Exercise description
Wherever a line below holds the word "Instagram", copy that line.

Listed records

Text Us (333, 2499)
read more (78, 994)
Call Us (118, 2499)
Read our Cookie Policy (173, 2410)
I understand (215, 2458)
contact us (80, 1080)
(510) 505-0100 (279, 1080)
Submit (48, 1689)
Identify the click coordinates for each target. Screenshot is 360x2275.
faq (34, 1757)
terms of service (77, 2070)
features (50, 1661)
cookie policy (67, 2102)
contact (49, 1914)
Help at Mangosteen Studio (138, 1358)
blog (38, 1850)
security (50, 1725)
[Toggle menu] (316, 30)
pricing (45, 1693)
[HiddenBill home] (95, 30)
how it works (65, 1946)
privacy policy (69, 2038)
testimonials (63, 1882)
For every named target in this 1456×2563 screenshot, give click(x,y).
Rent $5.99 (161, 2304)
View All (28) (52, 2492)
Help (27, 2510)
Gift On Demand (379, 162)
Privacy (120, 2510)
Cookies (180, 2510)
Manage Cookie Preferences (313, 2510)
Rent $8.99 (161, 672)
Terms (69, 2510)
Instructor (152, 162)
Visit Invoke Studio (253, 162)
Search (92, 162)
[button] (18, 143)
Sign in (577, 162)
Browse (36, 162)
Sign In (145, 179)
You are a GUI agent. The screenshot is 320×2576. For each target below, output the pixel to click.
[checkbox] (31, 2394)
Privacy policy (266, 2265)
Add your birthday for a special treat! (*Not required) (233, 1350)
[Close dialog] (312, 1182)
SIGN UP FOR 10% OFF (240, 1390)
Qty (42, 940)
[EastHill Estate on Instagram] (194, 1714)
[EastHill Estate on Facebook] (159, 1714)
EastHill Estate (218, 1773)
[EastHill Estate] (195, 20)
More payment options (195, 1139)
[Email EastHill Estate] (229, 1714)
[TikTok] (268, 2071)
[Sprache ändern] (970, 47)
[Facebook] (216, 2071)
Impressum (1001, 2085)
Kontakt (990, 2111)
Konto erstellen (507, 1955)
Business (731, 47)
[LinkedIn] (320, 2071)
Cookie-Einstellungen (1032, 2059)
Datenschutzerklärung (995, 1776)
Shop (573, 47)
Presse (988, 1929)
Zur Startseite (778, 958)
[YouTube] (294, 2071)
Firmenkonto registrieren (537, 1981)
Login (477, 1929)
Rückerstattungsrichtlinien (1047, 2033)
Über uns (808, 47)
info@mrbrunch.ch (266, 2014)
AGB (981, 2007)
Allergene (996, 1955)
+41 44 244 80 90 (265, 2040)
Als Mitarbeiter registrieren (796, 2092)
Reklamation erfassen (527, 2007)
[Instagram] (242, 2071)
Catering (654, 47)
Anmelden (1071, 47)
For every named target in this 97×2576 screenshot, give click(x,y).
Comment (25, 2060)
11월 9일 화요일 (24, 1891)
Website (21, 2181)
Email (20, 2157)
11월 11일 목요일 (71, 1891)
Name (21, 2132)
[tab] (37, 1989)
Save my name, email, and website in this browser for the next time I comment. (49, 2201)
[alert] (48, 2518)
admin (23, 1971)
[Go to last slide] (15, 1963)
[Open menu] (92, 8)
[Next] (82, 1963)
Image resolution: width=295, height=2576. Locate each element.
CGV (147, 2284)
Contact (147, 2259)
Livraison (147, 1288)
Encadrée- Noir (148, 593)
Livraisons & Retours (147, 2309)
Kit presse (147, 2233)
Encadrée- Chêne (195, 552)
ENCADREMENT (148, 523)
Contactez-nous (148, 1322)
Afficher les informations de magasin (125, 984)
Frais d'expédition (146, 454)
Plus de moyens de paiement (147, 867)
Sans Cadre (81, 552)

Finished exercise
[EastHill Estate on Instagram] (194, 1714)
[Instagram] (242, 2071)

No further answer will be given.